Fifty-eight mechanically ventilated patients with severe sepsis or septic shock admitted from 1 August 2007 to 31 January 2009 were prospectively evaluated with transthoracic echocardiogram within 24 hours of admission. Left ventricular ejection fraction was assessed using the modified Simpson method as recommended by the American Society of Echocardiography. Normal LV function was defined as LVEF 40%. Mitral inflow pulsed wave Doppler of peak E waves and tissue Doppler imaging (TDI) of the septal mitral annulus peak velocities were measured, the E/e' ratio was obtained. Elevated LV filling pressures was defined as E/e' >15.
All cause 30-day mortality was 50% (n = 29). Forty-six patients (79%) had normal LV function. Forty-four (76%) patients had normal LV filling pressures. Patients who survived had lower E/e' ratio, (median E/e' 10.6 ± 4 vs. 13.6 ± 7, P = 0.1) but this was not statistically significant. However, when defined as E/e' >15, the mortality was 71%. On the contrary, patients with low LVEF had a mortality of 41% and LVEF was no different between survivors and nonsurvivors (55 ± 16 vs. 58 ± 14, P = 0.34).

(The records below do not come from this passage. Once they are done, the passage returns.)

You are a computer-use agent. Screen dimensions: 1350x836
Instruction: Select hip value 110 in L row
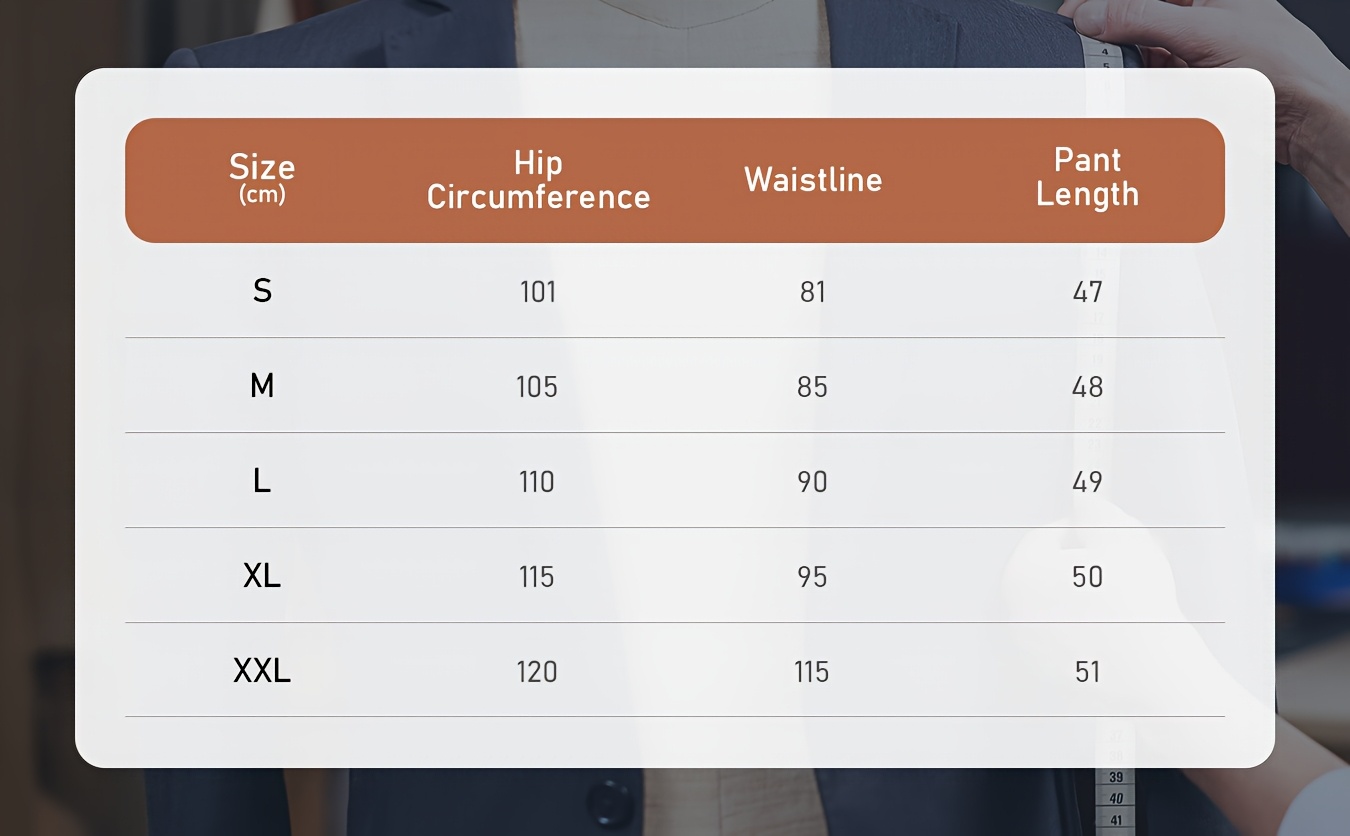(x=537, y=482)
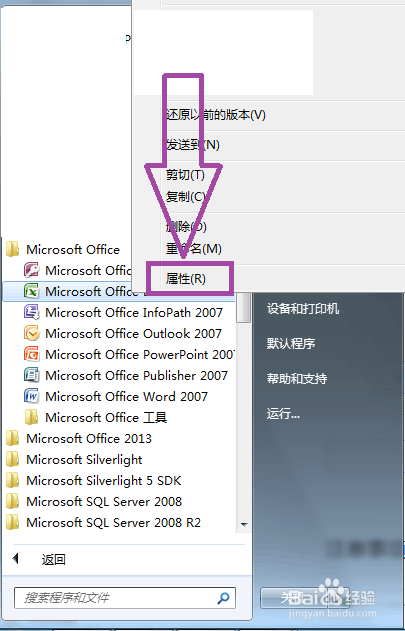The width and height of the screenshot is (405, 631).
Task: Expand the Microsoft Office 2013 folder
Action: pyautogui.click(x=79, y=438)
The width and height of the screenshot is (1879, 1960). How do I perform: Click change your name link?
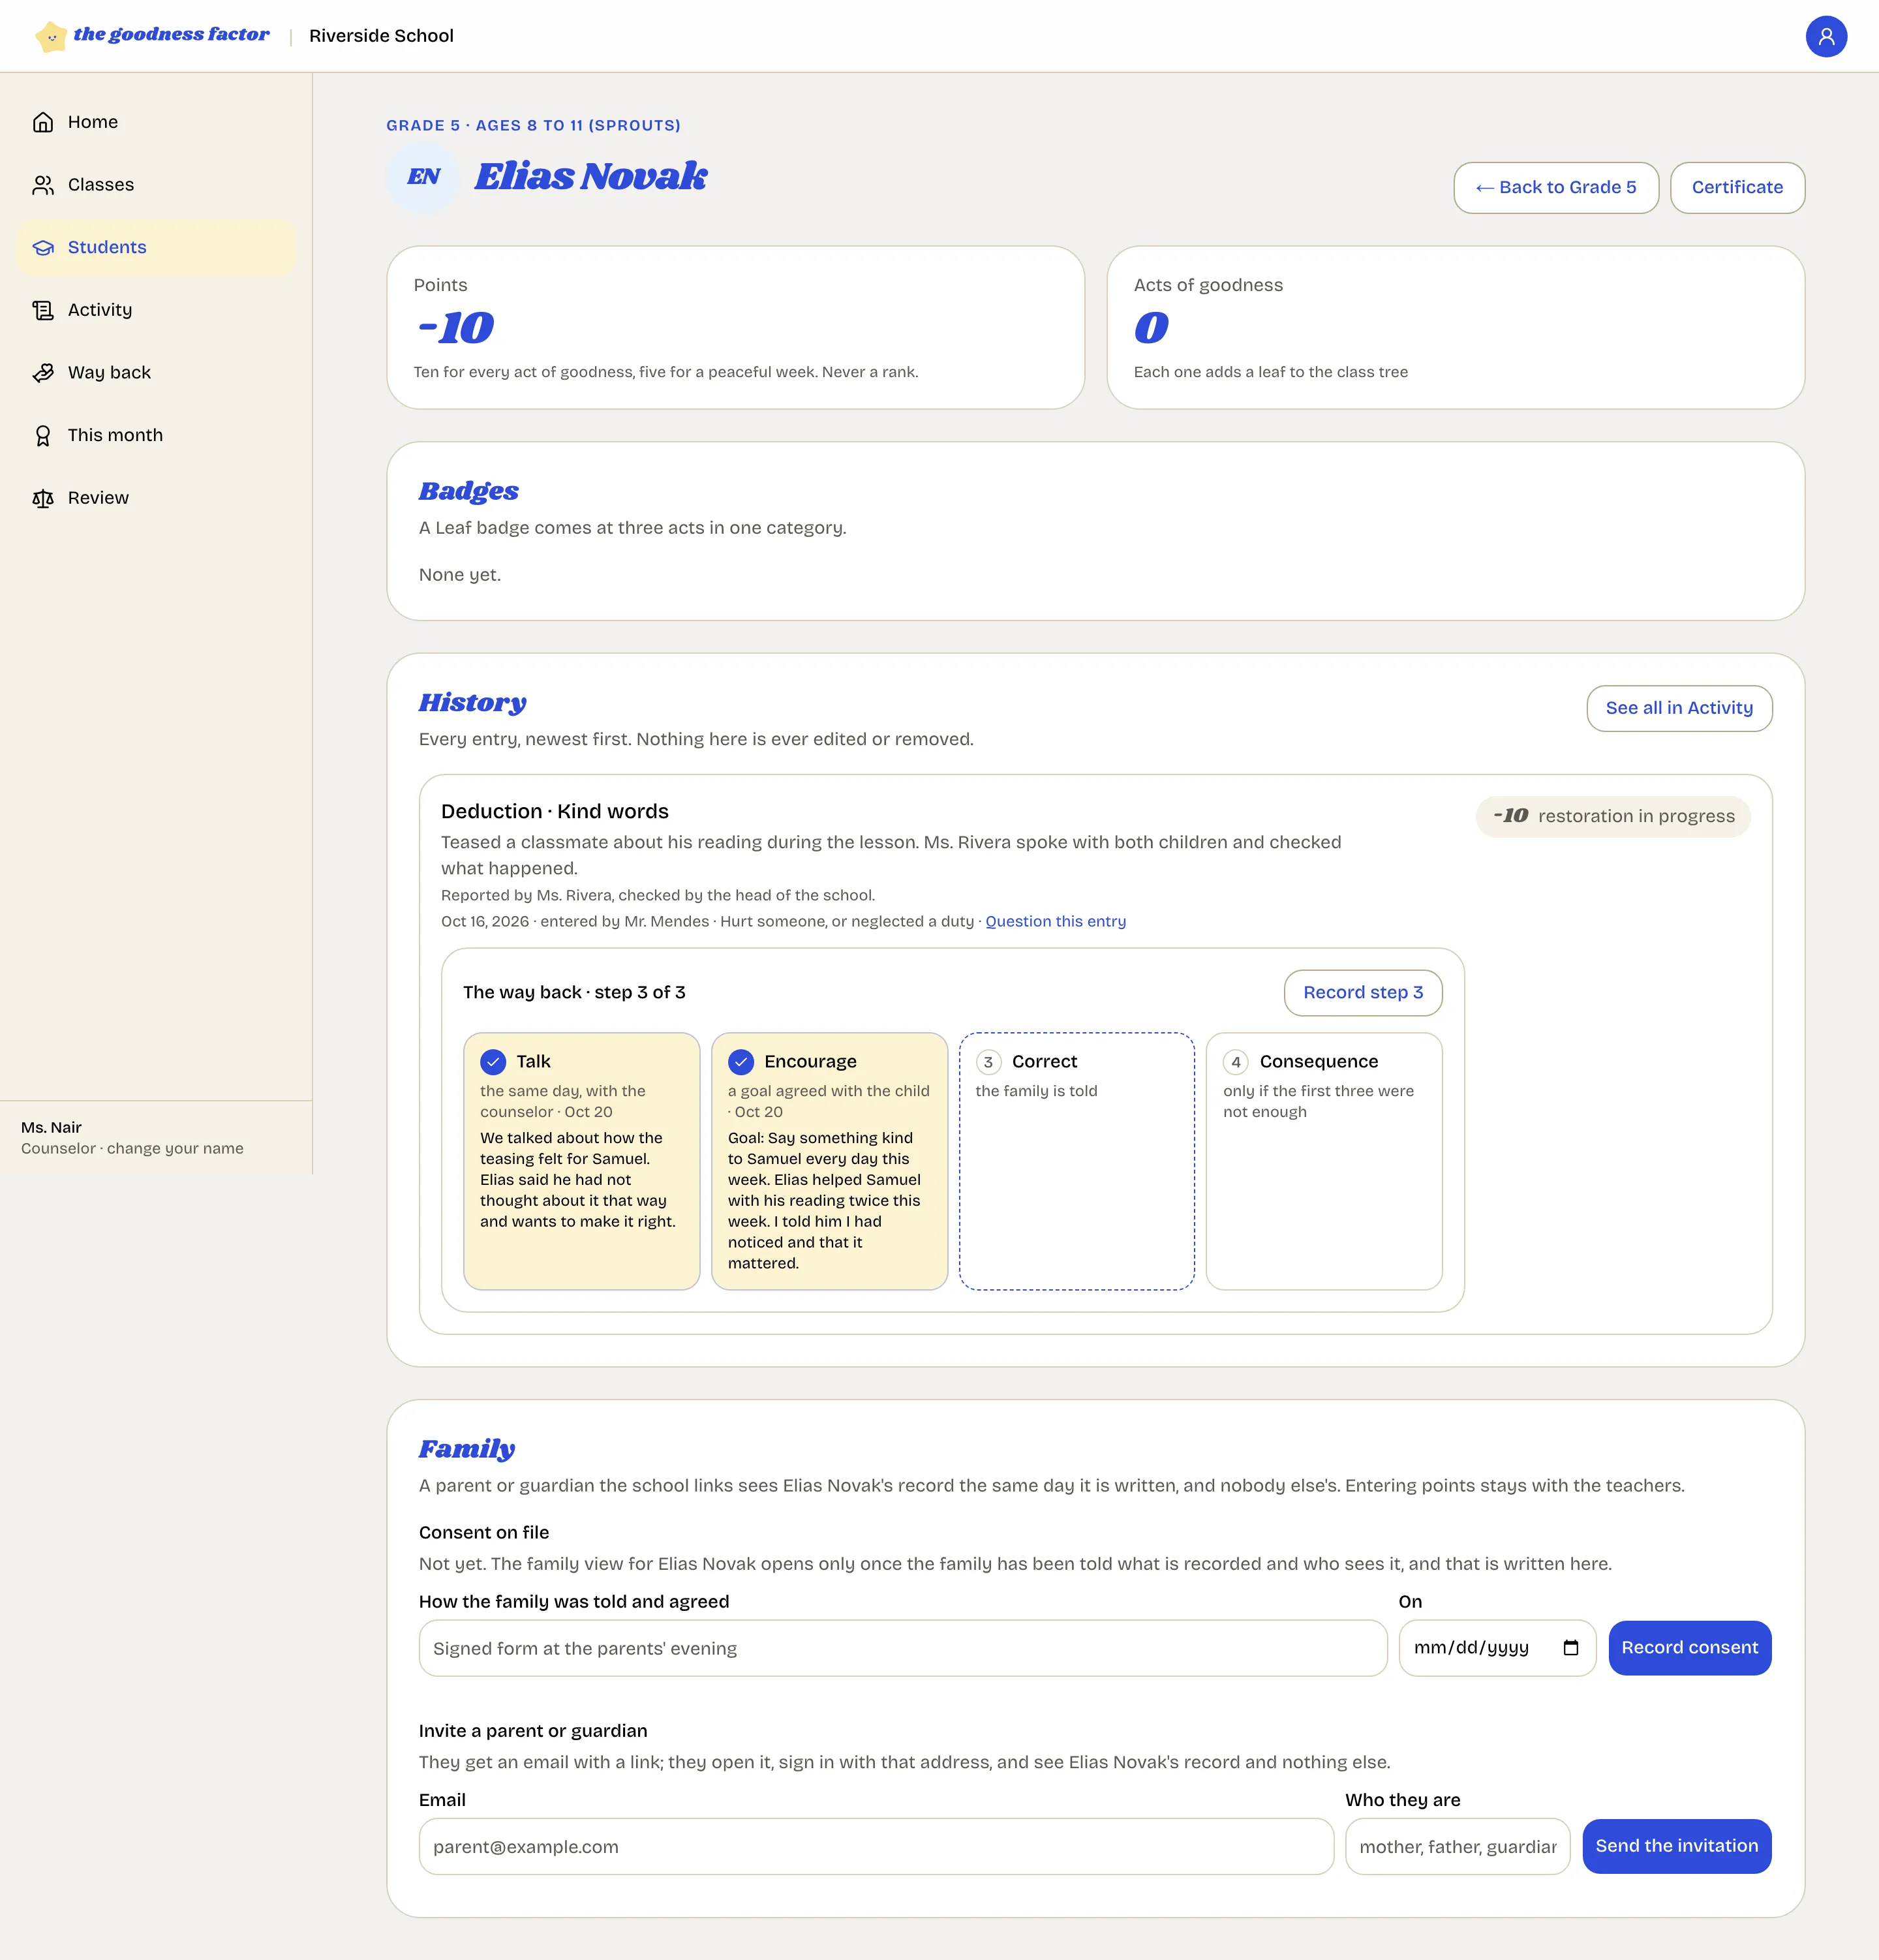175,1148
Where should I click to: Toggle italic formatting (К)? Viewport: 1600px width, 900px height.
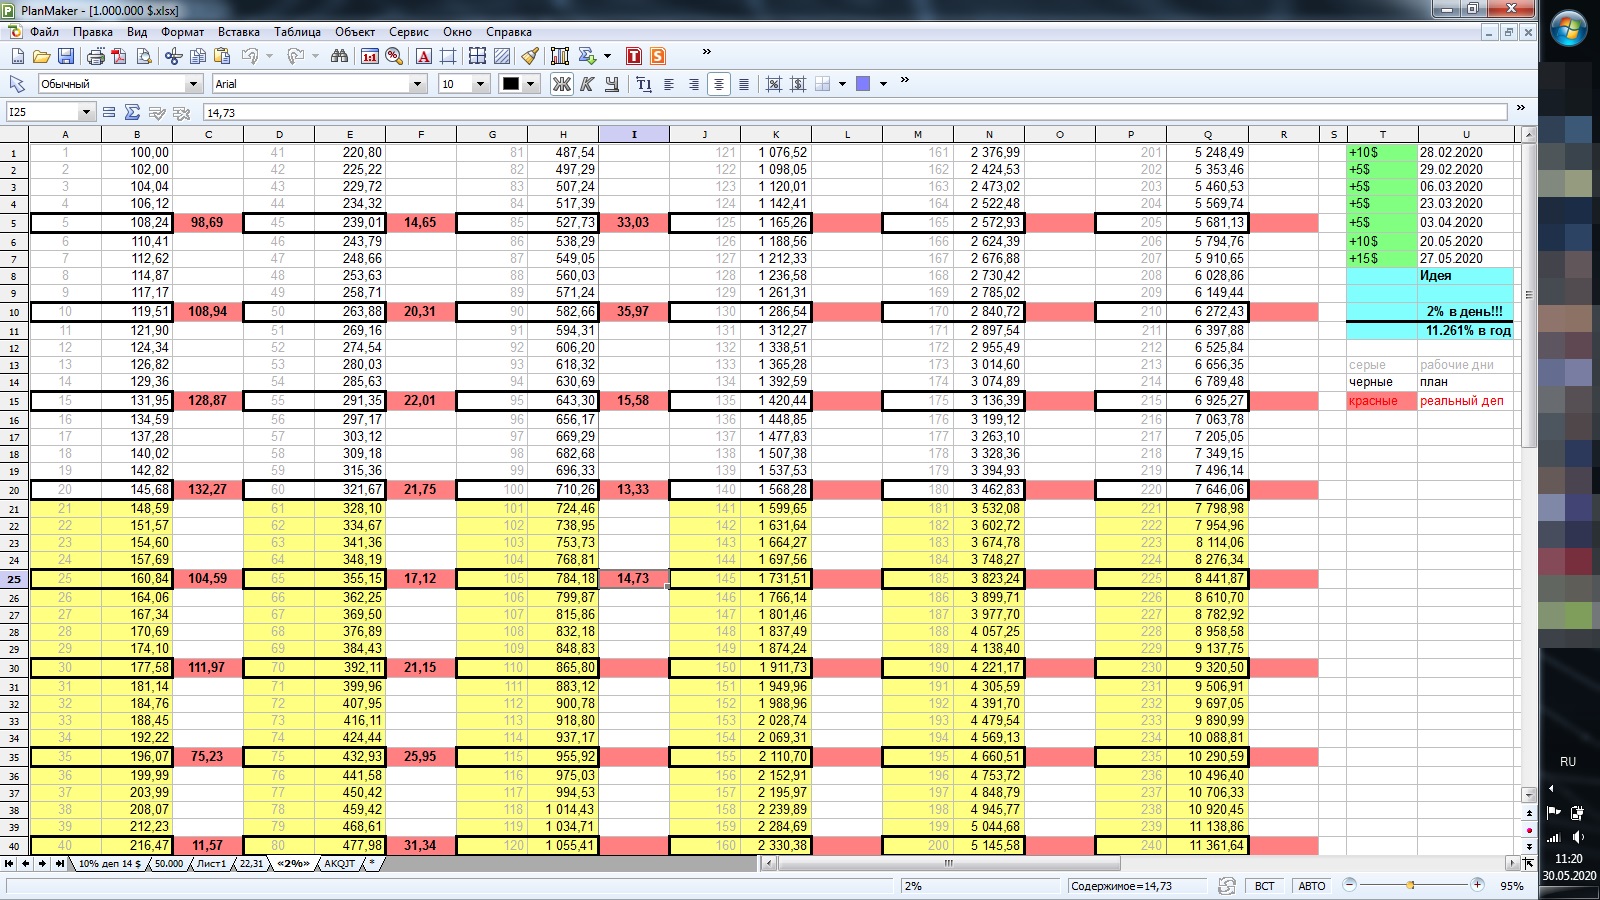coord(587,85)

Myocardial dysfunction is a well-known entity in patients with septic shock. The clinical spectrum of this entity is broad, including LV, RV and diastolic dysfunction. Although the E/e' ratio has been a known prognostic indicator in other cardiac conditions, its role in these patients is less clear. This study demonstrated that when septal mitral annulus E/e' was >15, it was a better marker for mortality than LVEF in mechanically ventilated patients with severe sepsis or septic shock. Larger studies incorporating diastolic evaluation and TDI should be performed to further clarify this finding.